*** Opening DATA SHOWN ***
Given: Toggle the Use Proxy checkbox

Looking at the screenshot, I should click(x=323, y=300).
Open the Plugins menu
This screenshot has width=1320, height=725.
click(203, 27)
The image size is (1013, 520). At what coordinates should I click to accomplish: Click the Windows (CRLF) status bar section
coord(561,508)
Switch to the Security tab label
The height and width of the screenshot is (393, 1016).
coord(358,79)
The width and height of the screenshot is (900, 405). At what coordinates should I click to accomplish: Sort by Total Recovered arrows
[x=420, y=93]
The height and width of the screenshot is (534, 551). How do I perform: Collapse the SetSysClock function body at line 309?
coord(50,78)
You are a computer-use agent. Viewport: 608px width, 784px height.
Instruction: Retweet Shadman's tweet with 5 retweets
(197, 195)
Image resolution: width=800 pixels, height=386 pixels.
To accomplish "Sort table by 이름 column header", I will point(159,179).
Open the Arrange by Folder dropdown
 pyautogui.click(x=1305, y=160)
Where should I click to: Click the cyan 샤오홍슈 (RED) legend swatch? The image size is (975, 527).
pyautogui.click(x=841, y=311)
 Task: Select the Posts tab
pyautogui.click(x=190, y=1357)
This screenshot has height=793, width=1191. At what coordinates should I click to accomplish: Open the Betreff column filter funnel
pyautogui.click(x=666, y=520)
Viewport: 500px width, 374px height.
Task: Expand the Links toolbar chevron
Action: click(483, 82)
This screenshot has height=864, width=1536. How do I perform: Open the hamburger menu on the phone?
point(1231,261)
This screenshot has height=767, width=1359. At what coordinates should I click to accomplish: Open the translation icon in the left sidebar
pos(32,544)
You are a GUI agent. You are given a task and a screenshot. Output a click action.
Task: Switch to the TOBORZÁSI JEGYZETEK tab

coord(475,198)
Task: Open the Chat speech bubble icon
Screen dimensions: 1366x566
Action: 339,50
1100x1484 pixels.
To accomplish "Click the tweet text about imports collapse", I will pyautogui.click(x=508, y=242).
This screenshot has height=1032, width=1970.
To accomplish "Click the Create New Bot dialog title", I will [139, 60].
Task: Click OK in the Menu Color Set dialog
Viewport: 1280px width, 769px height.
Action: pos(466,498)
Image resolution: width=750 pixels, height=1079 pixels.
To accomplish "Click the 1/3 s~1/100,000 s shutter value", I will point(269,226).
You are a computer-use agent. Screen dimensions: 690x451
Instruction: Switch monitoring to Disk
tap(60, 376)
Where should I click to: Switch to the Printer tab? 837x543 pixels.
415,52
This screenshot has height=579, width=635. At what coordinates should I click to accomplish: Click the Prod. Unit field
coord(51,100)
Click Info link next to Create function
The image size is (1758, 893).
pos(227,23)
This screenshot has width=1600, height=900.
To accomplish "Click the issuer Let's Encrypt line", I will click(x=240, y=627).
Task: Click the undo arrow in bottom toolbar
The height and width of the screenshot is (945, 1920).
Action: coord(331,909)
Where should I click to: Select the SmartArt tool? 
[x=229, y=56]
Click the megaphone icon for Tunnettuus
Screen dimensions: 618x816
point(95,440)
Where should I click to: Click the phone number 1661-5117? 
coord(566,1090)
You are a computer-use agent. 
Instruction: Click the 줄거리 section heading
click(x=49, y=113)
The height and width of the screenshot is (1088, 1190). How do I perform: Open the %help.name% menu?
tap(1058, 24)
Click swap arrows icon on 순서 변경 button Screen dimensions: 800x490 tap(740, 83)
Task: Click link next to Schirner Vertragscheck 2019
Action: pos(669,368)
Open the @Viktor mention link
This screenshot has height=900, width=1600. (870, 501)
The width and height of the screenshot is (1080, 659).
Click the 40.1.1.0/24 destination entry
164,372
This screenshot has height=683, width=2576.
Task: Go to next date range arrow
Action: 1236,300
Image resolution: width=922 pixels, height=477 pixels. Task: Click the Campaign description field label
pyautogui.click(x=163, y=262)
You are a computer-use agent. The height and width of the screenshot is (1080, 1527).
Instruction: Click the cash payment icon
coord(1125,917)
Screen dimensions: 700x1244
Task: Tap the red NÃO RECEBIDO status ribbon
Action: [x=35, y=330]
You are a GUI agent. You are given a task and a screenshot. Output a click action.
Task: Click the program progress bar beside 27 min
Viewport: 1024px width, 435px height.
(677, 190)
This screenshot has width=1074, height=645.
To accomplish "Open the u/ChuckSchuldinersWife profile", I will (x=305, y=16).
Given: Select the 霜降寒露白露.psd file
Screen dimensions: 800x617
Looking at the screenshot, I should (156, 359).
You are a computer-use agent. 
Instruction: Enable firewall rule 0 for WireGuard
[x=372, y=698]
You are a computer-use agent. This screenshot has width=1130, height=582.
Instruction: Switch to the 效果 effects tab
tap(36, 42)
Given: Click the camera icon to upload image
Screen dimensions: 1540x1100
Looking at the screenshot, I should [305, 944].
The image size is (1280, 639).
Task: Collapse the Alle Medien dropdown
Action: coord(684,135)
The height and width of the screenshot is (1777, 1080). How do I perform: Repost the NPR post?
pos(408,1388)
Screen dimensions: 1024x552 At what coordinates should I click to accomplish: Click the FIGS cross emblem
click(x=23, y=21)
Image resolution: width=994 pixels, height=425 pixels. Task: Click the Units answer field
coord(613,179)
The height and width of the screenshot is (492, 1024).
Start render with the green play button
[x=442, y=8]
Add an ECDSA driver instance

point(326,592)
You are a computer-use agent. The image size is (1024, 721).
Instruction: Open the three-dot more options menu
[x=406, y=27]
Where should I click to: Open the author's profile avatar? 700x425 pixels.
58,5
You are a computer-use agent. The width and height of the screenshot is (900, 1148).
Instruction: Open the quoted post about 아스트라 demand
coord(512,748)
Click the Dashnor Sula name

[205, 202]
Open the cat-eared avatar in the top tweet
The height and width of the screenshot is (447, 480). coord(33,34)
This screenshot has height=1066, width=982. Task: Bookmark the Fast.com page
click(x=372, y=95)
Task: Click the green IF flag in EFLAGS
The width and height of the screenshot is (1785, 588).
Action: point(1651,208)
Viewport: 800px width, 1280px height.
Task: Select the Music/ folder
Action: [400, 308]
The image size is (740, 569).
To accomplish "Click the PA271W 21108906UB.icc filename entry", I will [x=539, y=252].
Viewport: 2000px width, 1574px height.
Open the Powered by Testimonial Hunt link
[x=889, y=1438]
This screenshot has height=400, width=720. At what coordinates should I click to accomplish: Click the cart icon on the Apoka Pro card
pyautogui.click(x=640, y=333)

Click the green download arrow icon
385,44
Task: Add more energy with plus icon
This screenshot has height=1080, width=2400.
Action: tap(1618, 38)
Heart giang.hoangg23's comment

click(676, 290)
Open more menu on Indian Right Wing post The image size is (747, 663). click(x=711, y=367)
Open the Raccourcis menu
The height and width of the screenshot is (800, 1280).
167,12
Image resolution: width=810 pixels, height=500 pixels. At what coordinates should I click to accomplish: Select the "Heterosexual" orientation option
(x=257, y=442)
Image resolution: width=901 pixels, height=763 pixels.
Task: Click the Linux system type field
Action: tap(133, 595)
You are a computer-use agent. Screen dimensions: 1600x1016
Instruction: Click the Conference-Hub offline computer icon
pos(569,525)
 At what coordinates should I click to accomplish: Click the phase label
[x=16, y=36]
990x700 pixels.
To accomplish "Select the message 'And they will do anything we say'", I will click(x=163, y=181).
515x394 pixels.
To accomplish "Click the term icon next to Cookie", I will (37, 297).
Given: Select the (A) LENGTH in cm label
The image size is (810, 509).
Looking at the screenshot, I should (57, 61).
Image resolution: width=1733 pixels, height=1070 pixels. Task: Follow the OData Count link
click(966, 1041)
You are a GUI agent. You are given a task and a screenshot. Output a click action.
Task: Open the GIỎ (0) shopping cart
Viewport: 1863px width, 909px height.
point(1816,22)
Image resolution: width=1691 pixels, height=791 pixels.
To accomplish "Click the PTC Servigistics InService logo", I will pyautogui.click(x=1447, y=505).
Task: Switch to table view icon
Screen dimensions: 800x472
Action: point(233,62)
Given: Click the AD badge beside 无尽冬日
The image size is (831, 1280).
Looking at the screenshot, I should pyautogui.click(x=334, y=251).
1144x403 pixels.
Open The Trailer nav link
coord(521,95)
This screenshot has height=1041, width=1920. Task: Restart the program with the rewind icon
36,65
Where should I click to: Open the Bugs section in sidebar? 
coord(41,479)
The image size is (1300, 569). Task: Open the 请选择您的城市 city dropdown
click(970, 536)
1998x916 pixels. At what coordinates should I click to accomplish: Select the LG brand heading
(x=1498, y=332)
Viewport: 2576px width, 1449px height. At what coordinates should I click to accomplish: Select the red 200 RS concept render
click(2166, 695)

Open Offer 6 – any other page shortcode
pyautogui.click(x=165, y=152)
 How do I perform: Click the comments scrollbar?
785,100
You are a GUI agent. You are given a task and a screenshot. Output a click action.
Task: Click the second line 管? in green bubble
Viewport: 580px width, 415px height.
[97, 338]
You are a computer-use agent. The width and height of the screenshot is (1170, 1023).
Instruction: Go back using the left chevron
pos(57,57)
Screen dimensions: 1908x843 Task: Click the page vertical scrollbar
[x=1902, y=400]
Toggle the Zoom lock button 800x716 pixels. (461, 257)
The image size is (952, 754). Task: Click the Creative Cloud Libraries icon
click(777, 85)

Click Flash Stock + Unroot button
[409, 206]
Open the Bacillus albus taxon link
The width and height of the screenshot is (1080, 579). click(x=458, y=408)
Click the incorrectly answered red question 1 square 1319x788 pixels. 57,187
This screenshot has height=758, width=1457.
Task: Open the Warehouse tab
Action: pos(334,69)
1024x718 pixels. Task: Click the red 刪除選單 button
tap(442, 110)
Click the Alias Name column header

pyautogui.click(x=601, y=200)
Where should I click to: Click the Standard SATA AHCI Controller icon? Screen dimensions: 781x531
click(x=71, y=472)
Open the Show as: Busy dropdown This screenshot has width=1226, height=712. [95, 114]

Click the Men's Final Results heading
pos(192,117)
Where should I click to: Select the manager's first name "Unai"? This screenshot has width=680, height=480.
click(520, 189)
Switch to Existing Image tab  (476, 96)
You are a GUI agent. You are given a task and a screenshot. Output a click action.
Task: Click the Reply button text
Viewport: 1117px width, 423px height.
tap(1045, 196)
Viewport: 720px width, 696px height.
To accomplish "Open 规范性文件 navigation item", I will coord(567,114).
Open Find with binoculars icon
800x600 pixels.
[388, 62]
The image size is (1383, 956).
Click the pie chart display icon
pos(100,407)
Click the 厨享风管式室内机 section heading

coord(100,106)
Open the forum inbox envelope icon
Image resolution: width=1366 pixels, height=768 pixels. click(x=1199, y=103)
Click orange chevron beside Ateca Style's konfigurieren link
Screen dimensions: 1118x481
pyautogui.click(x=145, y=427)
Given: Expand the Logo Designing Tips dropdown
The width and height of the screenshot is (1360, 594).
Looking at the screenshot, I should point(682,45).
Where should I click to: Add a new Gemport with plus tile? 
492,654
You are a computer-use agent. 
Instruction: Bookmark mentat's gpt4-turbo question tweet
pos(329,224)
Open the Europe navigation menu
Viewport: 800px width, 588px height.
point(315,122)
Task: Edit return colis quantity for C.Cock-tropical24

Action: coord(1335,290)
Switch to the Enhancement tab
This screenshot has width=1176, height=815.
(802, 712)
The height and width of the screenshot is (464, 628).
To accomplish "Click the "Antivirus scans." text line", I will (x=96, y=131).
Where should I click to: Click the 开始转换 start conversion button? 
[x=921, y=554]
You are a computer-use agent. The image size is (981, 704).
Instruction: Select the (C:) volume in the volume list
*** Closing DATA SHOWN ***
[TASK GOAL]: Please give, as a single number with nothing added, the count of lines in the records that contain the word "table".

[EXERCISE RESPONSE]: 2